[Mesa-dev] [PATCH v3 002/104] nir: Add a deref instruction type
Rob Clark
robdclark at gmail.com
Sun Apr 8 20:48:30 UTC 2018
On Sun, Apr 8, 2018 at 4:26 PM, Bas Nieuwenhuizen
<bas at basnieuwenhuizen.nl> wrote:
> On Sun, Apr 8, 2018 at 6:06 PM, Rob Clark <robdclark at gmail.com> wrote:
>> On Sun, Apr 8, 2018 at 11:15 AM, Bas Nieuwenhuizen
>> <bas at basnieuwenhuizen.nl> wrote:
>>> On Sun, Apr 8, 2018 at 3:29 PM, Rob Clark <robdclark at gmail.com> wrote:
>>>> On Sun, Apr 8, 2018 at 8:58 AM, Bas Nieuwenhuizen
>>>> <bas at basnieuwenhuizen.nl> wrote:
>>>>> On Sun, Apr 8, 2018 at 1:38 PM, Rob Clark <robdclark at gmail.com> wrote:
>>>>>> On Tue, Apr 3, 2018 at 2:32 PM, Jason Ekstrand <jason at jlekstrand.net> wrote:
>>>>>>> This commit adds a new instruction type to NIR for handling derefs.

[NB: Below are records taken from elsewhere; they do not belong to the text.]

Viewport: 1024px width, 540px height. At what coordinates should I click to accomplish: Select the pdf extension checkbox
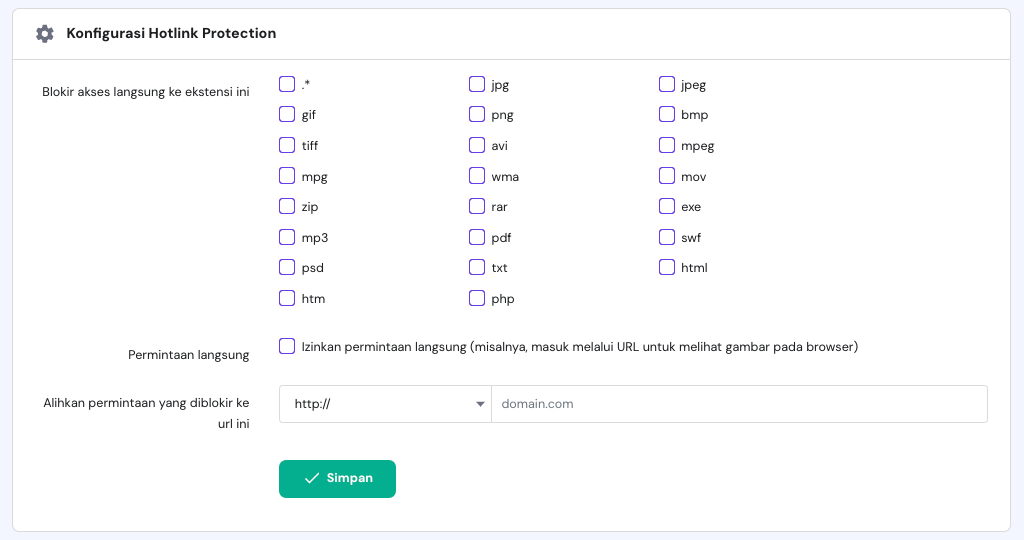(477, 237)
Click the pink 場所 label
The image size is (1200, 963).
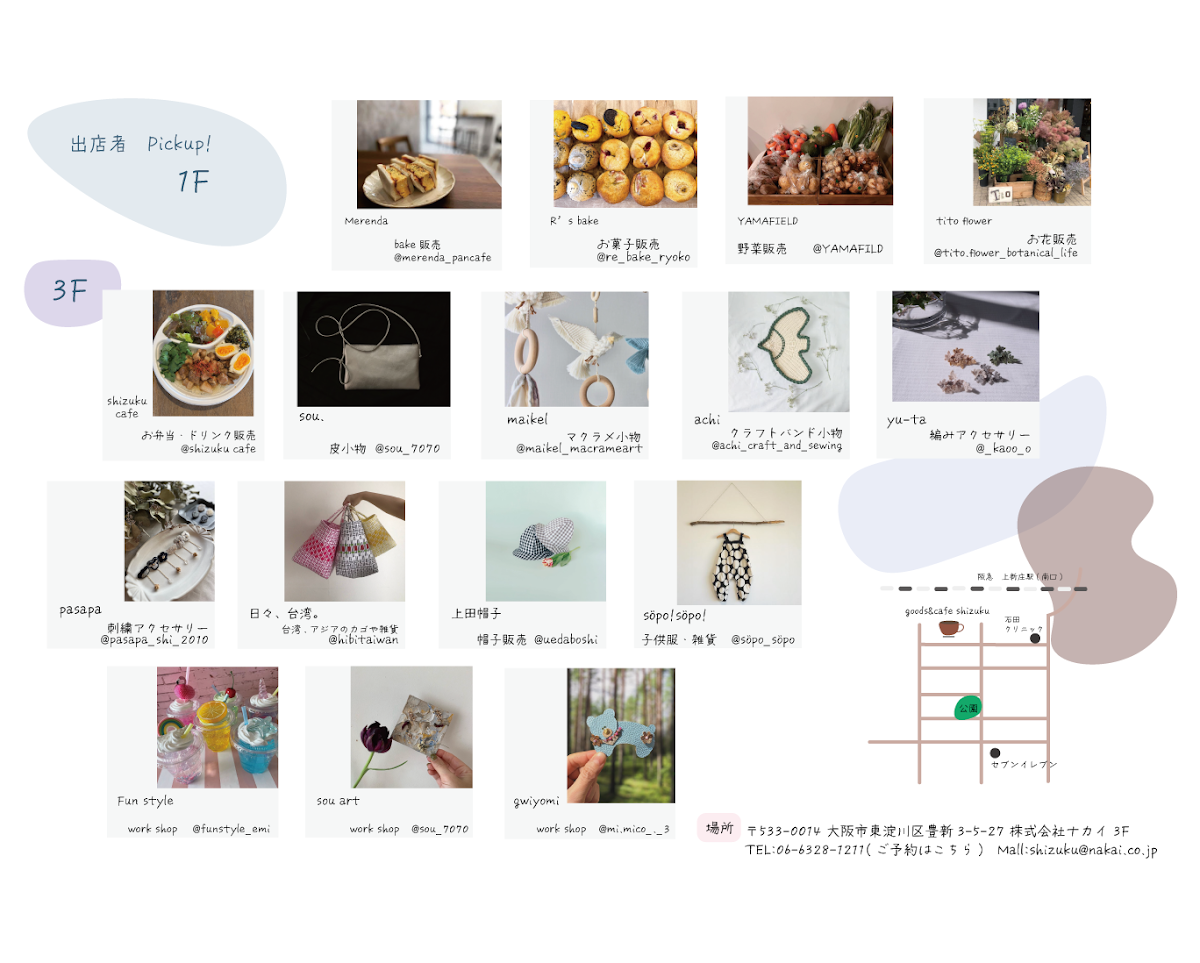(719, 828)

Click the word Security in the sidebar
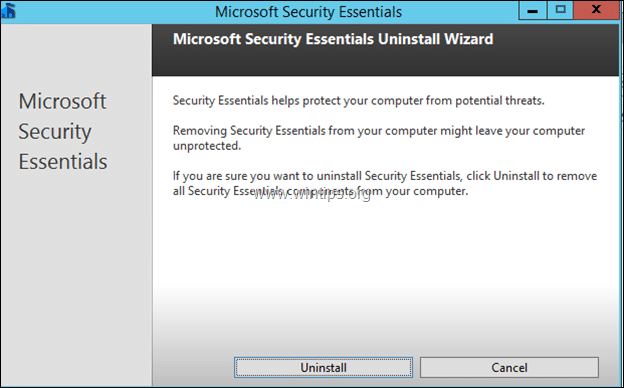[55, 132]
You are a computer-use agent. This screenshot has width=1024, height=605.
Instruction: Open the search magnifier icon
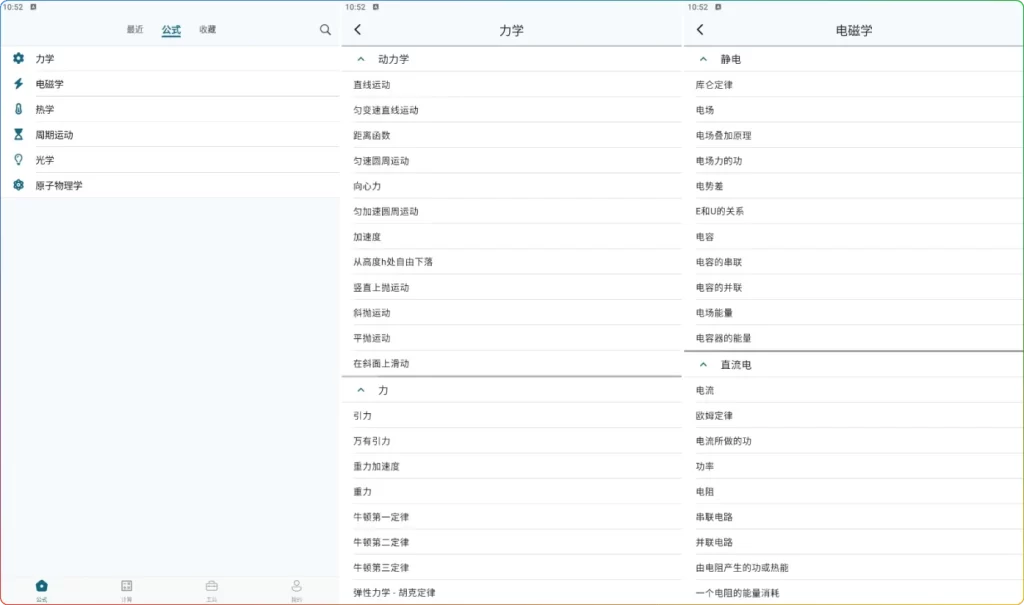click(x=325, y=30)
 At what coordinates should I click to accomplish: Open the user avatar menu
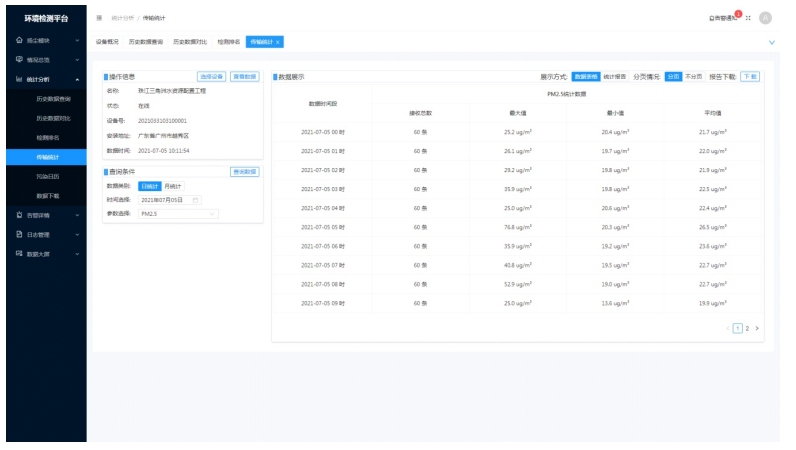point(766,18)
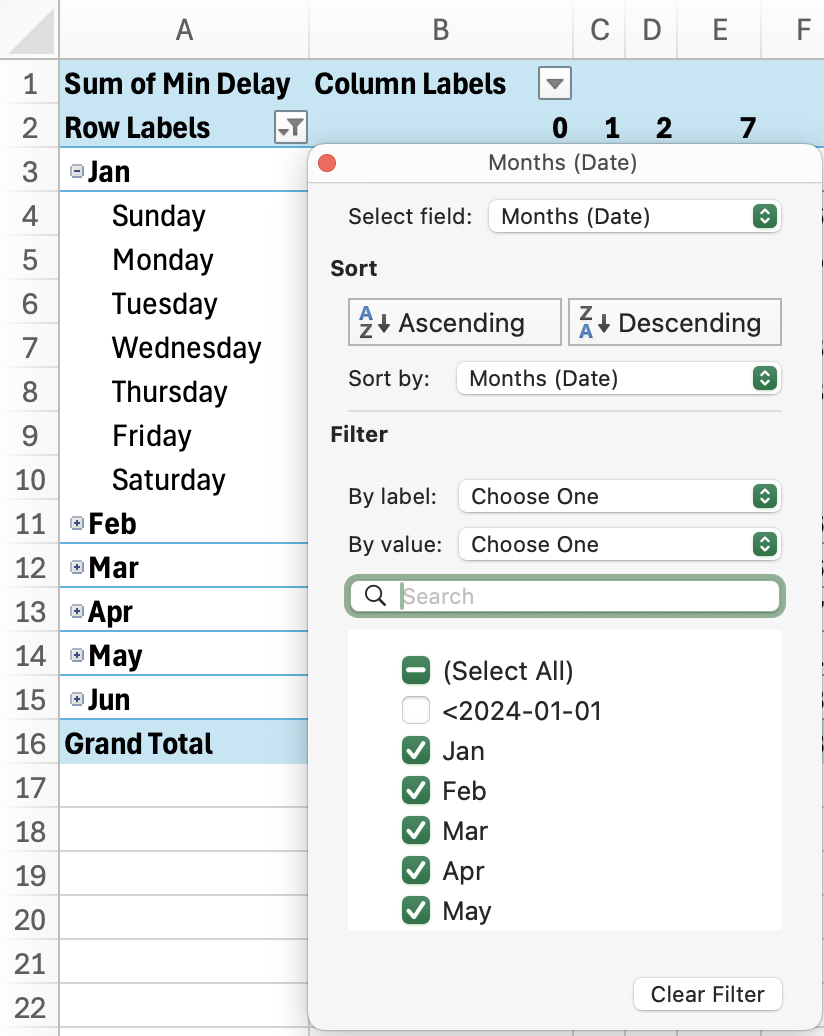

>>>>>>> Nothing uses it yet but this adds the data structure as well as all of
>>>>>>> the code to validate, print, clone, and [de]serialize them.
>>>>>>> ---
>>>>>>> src/compiler/nir/nir.c | 50 +++++++++++++++++++
>>>>>>> src/compiler/nir/nir.h | 58 ++++++++++++++++++++-
>>>>>>> src/compiler/nir/nir_clone.c | 42 ++++++++++++++++
>>>>>>> src/compiler/nir/nir_instr_set.c | 78 +++++++++++++++++++++++++++++
>>>>>>> src/compiler/nir/nir_opt_copy_propagate.c | 62 +++++++++++++++++++----
>>>>>>> src/compiler/nir/nir_opt_dce.c | 7 +++
>>>>>>> src/compiler/nir/nir_print.c | 56 +++++++++++++++++++++
>>>>>>> src/compiler/nir/nir_serialize.c | 81 ++++++++++++++++++++++++++++++
>>>>>>> src/compiler/nir/nir_validate.c | 83 +++++++++++++++++++++++++++++++
>>>>>>> 9 files changed, 506 insertions(+), 11 deletions(-)
>>>>>>>
>>>>>>> diff --git a/src/compiler/nir/nir.c b/src/compiler/nir/nir.c
>>>>>>> index 8364197..a538f22 100644
>>>>>>> --- a/src/compiler/nir/nir.c
>>>>>>> +++ b/src/compiler/nir/nir.c
>>>>>>> @@ -470,6 +470,26 @@ nir_alu_instr_create(nir_shader *shader, nir_op op)
>>>>>>> return instr;
>>>>>>> }
>>>>>>>
>>>>>>> +nir_deref_instr *
>>>>>>> +nir_deref_instr_create(nir_shader *shader, nir_deref_type deref_type)
>>>>>>> +{
>>>>>>> + nir_deref_instr *instr =
>>>>>>> + rzalloc_size(shader, sizeof(nir_deref_instr));
>>>>>>> +
>>>>>>> + instr_init(&instr->instr, nir_instr_type_deref);
>>>>>>> +
>>>>>>> + instr->deref_type = deref_type;
>>>>>>> + if (deref_type != nir_deref_type_var)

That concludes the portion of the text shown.